Je vis Horus faire une grimace discrète et se replacer à côté de Redsky. Pour le reste, je ne pouvais rien faire, cela concernait sa relation avec sa hiérarchie, mais je savais que la punition ne serait pas terrible. Je pris tout de même le temps de répondre à son interrogation, en profitant pour expliquer mes choix à l’ensemble des personnes présentes.

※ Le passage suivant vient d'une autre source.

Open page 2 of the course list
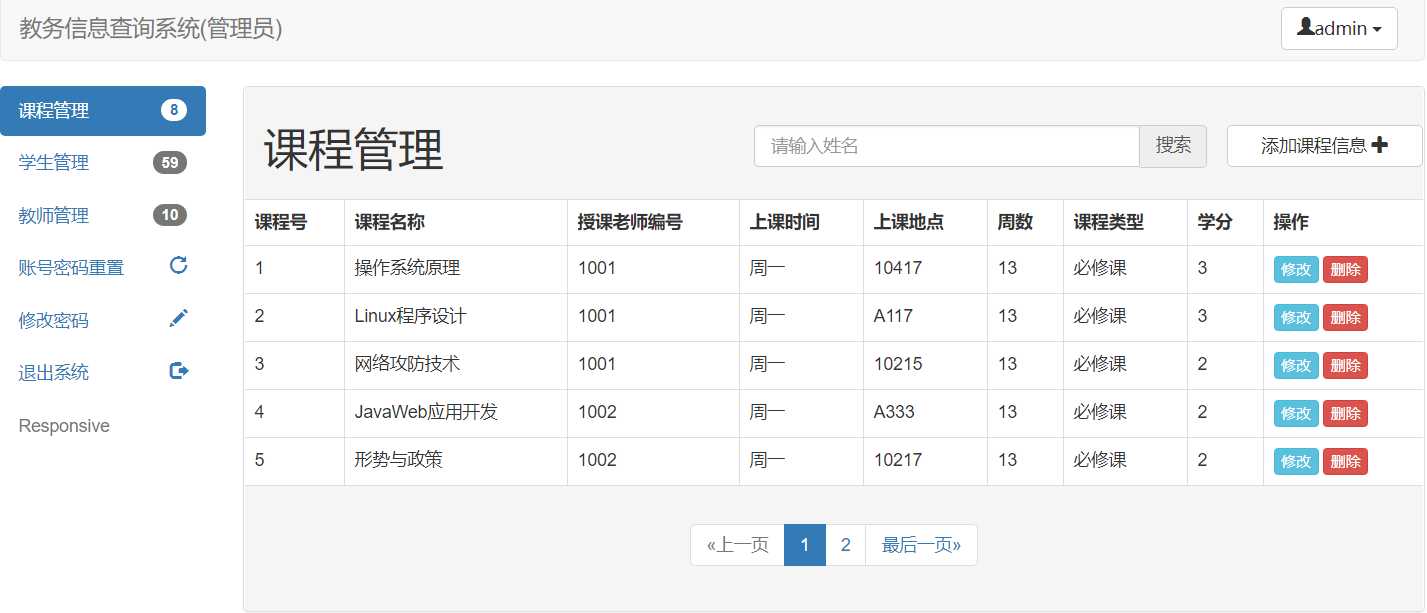 845,544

- Je ne sais pas trop encore. Je voudrais voir la suite… Peut-être envoyer un premier avertissement pour les faire reculer me semble une bonne chose. S’ils n’abandonnent pas l’idée de nous attaquer, de nous faire la guerre, alors je devrais prendre les dispositions pour défendre Europa.
A ces mots, le Général Evans continua quelques minutes à faire son exposé, puis une séance de questions réponses s’ensuivit. Après une heure, la séance de discussion était levée, me permettant de retourner auprès d’Horus pour lui demande si elle allait bien et si sa punition ne serait pas trop dure. Visiblement et comme je le pensais, il ne s’agissait que d’une petite réprimande et de quelques jours d’entraînement supplémentaires. Rien de mauvais pour elle en soit si ce n’est la privation de temps libre avant d’être envoyée en mission.
Après cette réunion de crise, j’étais retournée à mon domicile. Après un bon repas chaud, une soirée de détente devant l’holo-écran à regarder un documentaire quelquonque et une bonne douche, j’étais partie me coucher, seule, dans mon grand lit. Cet appartement a beau être incroyablement spatieux, loin de ce que j’ai toujours connu toute ma vie, il est aussi terriblement vide. Je n’ai personne afin de partager ma vie, depuis la mort de Lucien. Je suis actuellement la personne la plus puissante du monde et pourtant je n’ai pas la chance d’avoir la douceur d’un époux ou d’une épouse, avec le rire de nos enfants qui jouent dans leur chambre et un animal de compagnie pour venir se caresser sur mes jambes. Je n’ai que le silence de la solitude. Je suis loin de mes parents, loin de ma soeur... Et c’est sur ces pensées amères que je trouve finalement le sommeil.